# [OBJECTIVE]
Duplicate the following records line for line, changing nothing.

(Entries on locating words and elements)
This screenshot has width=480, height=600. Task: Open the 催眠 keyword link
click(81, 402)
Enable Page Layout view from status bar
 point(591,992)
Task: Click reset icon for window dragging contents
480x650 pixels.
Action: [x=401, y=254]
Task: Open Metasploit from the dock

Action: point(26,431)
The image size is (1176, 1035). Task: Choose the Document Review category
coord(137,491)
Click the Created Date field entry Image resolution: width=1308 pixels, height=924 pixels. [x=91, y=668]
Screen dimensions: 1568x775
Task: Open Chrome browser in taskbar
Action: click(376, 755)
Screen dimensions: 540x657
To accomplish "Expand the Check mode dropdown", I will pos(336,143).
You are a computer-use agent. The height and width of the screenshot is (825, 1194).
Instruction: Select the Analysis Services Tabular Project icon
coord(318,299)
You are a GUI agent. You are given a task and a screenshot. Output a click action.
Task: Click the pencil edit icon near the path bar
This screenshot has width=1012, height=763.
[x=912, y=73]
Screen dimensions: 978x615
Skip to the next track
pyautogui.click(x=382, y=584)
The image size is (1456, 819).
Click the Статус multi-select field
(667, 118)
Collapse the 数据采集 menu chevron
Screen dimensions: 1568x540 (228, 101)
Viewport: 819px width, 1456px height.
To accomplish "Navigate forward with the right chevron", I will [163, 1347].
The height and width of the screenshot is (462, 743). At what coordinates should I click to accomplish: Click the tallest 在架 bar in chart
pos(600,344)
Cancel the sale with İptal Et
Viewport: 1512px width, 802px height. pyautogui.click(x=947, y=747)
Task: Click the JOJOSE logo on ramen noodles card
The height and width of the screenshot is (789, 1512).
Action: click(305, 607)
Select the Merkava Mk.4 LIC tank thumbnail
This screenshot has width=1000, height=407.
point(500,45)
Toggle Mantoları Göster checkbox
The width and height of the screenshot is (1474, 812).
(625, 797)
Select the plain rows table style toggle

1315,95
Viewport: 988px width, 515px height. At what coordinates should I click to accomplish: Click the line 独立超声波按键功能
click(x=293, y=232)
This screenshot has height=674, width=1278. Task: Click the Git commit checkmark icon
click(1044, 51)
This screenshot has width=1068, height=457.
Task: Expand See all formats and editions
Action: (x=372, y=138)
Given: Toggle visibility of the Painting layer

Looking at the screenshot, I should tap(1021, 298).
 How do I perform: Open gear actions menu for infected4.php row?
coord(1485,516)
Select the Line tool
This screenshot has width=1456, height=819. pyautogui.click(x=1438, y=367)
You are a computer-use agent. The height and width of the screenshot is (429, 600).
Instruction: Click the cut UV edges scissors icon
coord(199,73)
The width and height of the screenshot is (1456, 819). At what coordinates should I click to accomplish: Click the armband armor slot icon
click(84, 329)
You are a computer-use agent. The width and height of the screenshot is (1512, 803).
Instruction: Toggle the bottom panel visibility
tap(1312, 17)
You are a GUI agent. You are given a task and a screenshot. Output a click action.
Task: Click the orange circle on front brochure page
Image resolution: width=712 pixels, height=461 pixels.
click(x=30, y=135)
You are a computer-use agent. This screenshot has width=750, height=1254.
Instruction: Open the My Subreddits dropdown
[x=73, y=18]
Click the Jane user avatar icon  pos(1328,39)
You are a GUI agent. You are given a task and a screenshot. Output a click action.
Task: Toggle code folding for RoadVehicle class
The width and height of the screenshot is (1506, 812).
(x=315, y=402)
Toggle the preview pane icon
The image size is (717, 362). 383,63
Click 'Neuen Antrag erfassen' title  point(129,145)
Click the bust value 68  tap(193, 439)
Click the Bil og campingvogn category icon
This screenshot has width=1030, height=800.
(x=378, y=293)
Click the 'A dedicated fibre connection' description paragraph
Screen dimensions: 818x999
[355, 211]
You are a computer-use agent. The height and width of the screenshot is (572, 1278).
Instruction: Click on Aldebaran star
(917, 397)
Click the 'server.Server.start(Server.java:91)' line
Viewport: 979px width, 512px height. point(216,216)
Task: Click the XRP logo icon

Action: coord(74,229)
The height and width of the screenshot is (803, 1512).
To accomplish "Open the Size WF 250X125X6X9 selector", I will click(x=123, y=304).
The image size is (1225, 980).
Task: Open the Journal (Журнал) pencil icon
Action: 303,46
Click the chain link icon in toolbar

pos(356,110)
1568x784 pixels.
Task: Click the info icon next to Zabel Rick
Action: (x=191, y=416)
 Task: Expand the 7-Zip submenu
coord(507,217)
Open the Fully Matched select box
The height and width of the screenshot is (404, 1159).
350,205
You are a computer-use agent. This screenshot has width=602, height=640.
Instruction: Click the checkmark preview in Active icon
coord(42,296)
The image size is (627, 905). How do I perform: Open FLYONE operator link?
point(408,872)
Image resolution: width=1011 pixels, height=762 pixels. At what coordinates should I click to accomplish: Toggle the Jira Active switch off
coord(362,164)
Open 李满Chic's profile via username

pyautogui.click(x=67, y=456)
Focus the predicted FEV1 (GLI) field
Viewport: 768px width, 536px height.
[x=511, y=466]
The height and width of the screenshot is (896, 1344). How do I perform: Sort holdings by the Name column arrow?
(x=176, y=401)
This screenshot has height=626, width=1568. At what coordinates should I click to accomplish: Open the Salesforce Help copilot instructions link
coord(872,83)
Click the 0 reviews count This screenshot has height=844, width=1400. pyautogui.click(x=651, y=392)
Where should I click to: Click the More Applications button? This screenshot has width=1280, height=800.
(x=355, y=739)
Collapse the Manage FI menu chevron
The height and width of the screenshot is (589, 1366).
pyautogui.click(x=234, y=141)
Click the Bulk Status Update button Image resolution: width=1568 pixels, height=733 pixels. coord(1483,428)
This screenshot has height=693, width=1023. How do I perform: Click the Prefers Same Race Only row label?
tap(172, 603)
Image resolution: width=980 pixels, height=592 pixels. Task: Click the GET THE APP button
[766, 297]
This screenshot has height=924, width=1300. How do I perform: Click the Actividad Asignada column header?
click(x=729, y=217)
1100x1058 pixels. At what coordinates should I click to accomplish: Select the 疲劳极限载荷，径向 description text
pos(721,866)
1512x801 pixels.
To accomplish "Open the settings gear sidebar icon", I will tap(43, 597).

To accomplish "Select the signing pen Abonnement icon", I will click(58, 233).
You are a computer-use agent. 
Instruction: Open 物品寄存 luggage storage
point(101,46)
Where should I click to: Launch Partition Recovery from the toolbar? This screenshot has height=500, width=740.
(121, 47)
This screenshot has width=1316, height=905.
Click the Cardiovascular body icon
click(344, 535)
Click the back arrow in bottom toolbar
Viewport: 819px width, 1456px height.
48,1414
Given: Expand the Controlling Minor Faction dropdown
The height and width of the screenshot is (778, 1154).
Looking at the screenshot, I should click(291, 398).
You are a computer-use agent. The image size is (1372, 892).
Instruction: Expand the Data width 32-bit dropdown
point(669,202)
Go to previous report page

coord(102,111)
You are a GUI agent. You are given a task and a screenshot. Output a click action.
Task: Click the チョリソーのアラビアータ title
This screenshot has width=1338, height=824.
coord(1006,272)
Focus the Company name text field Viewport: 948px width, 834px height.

# [RESPONSE TO THIS TASK]
This screenshot has width=480, height=600. Task: Open the 催眠 keyword link
click(81, 402)
Enable Page Layout view from status bar
 point(591,992)
Task: Click reset icon for window dragging contents
480x650 pixels.
Action: [x=401, y=254]
Task: Open Metasploit from the dock

Action: point(26,431)
The image size is (1176, 1035). Task: Choose the Document Review category
coord(137,491)
Click the Created Date field entry Image resolution: width=1308 pixels, height=924 pixels. [x=91, y=668]
Screen dimensions: 1568x775
Task: Open Chrome browser in taskbar
Action: click(376, 755)
Screen dimensions: 540x657
To accomplish "Expand the Check mode dropdown", I will pos(336,143).
You are a computer-use agent. The height and width of the screenshot is (825, 1194).
Instruction: Select the Analysis Services Tabular Project icon
coord(318,299)
You are a GUI agent. You are given a task and a screenshot. Output a click action.
Task: Click the pencil edit icon near the path bar
This screenshot has width=1012, height=763.
[x=912, y=73]
Screen dimensions: 978x615
Skip to the next track
pyautogui.click(x=382, y=584)
The image size is (1456, 819).
Click the Статус multi-select field
(667, 118)
Collapse the 数据采集 menu chevron
Screen dimensions: 1568x540 (228, 101)
Viewport: 819px width, 1456px height.
To accomplish "Navigate forward with the right chevron", I will [163, 1347].
The height and width of the screenshot is (462, 743). At what coordinates should I click to accomplish: Click the tallest 在架 bar in chart
pos(600,344)
Cancel the sale with İptal Et
Viewport: 1512px width, 802px height. pyautogui.click(x=947, y=747)
Task: Click the JOJOSE logo on ramen noodles card
The height and width of the screenshot is (789, 1512).
Action: click(305, 607)
Select the Merkava Mk.4 LIC tank thumbnail
This screenshot has width=1000, height=407.
point(500,45)
Toggle Mantoları Göster checkbox
The width and height of the screenshot is (1474, 812).
(625, 797)
Select the plain rows table style toggle

1315,95
Viewport: 988px width, 515px height. At what coordinates should I click to accomplish: Click the line 独立超声波按键功能
click(x=293, y=232)
This screenshot has height=674, width=1278. Task: Click the Git commit checkmark icon
click(1044, 51)
This screenshot has width=1068, height=457.
Task: Expand See all formats and editions
Action: (x=372, y=138)
Given: Toggle visibility of the Painting layer

Looking at the screenshot, I should tap(1021, 298).
 How do I perform: Open gear actions menu for infected4.php row?
coord(1485,516)
Select the Line tool
This screenshot has width=1456, height=819. pyautogui.click(x=1438, y=367)
You are a computer-use agent. The height and width of the screenshot is (429, 600).
Instruction: Click the cut UV edges scissors icon
coord(199,73)
The width and height of the screenshot is (1456, 819). At what coordinates should I click to accomplish: Click the armband armor slot icon
click(84, 329)
You are a computer-use agent. The width and height of the screenshot is (1512, 803).
Instruction: Toggle the bottom panel visibility
tap(1312, 17)
You are a GUI agent. You are given a task and a screenshot. Output a click action.
Task: Click the orange circle on front brochure page
Image resolution: width=712 pixels, height=461 pixels.
click(x=30, y=135)
You are a computer-use agent. This screenshot has width=750, height=1254.
Instruction: Open the My Subreddits dropdown
[x=73, y=18]
Click the Jane user avatar icon  pos(1328,39)
You are a GUI agent. You are given a task and a screenshot. Output a click action.
Task: Toggle code folding for RoadVehicle class
The width and height of the screenshot is (1506, 812).
(x=315, y=402)
Toggle the preview pane icon
The image size is (717, 362). 383,63
Click 'Neuen Antrag erfassen' title  point(129,145)
Click the bust value 68  tap(193, 439)
Click the Bil og campingvogn category icon
This screenshot has width=1030, height=800.
(x=378, y=293)
Click the 'A dedicated fibre connection' description paragraph
Screen dimensions: 818x999
[355, 211]
You are a computer-use agent. The height and width of the screenshot is (572, 1278).
Instruction: Click on Aldebaran star
(917, 397)
Click the 'server.Server.start(Server.java:91)' line
Viewport: 979px width, 512px height. point(216,216)
Task: Click the XRP logo icon

Action: coord(74,229)
The height and width of the screenshot is (803, 1512).
To accomplish "Open the Size WF 250X125X6X9 selector", I will click(x=123, y=304).
The image size is (1225, 980).
Task: Open the Journal (Журнал) pencil icon
Action: 303,46
Click the chain link icon in toolbar

pos(356,110)
1568x784 pixels.
Task: Click the info icon next to Zabel Rick
Action: (x=191, y=416)
 Task: Expand the 7-Zip submenu
coord(507,217)
Open the Fully Matched select box
The height and width of the screenshot is (404, 1159).
350,205
You are a computer-use agent. This screenshot has width=602, height=640.
Instruction: Click the checkmark preview in Active icon
coord(42,296)
The image size is (627, 905). How do I perform: Open FLYONE operator link?
point(408,872)
Image resolution: width=1011 pixels, height=762 pixels. At what coordinates should I click to accomplish: Toggle the Jira Active switch off
coord(362,164)
Open 李满Chic's profile via username

pyautogui.click(x=67, y=456)
Focus the predicted FEV1 (GLI) field
Viewport: 768px width, 536px height.
[x=511, y=466]
The height and width of the screenshot is (896, 1344). How do I perform: Sort holdings by the Name column arrow?
(x=176, y=401)
This screenshot has height=626, width=1568. At what coordinates should I click to accomplish: Open the Salesforce Help copilot instructions link
coord(872,83)
Click the 0 reviews count This screenshot has height=844, width=1400. pyautogui.click(x=651, y=392)
Where should I click to: Click the More Applications button? This screenshot has width=1280, height=800.
(x=355, y=739)
Collapse the Manage FI menu chevron
The height and width of the screenshot is (589, 1366).
pyautogui.click(x=234, y=141)
Click the Bulk Status Update button Image resolution: width=1568 pixels, height=733 pixels. coord(1483,428)
This screenshot has height=693, width=1023. How do I perform: Click the Prefers Same Race Only row label?
tap(172, 603)
Image resolution: width=980 pixels, height=592 pixels. Task: Click the GET THE APP button
[766, 297]
This screenshot has height=924, width=1300. How do I perform: Click the Actividad Asignada column header?
click(x=729, y=217)
1100x1058 pixels. At what coordinates should I click to accomplish: Select the 疲劳极限载荷，径向 description text
pos(721,866)
1512x801 pixels.
To accomplish "Open the settings gear sidebar icon", I will tap(43, 597).

To accomplish "Select the signing pen Abonnement icon", I will click(58, 233).
You are a computer-use agent. 
Instruction: Open 物品寄存 luggage storage
point(101,46)
Where should I click to: Launch Partition Recovery from the toolbar? This screenshot has height=500, width=740.
(121, 47)
This screenshot has width=1316, height=905.
Click the Cardiovascular body icon
click(344, 535)
Click the back arrow in bottom toolbar
Viewport: 819px width, 1456px height.
48,1414
Given: Expand the Controlling Minor Faction dropdown
The height and width of the screenshot is (778, 1154).
Looking at the screenshot, I should click(291, 398).
You are a computer-use agent. The image size is (1372, 892).
Instruction: Expand the Data width 32-bit dropdown
point(669,202)
Go to previous report page

coord(102,111)
You are a GUI agent. You are given a task and a screenshot. Output a click action.
Task: Click the チョリソーのアラビアータ title
This screenshot has width=1338, height=824.
coord(1006,272)
Focus the Company name text field Viewport: 948px width, 834px height.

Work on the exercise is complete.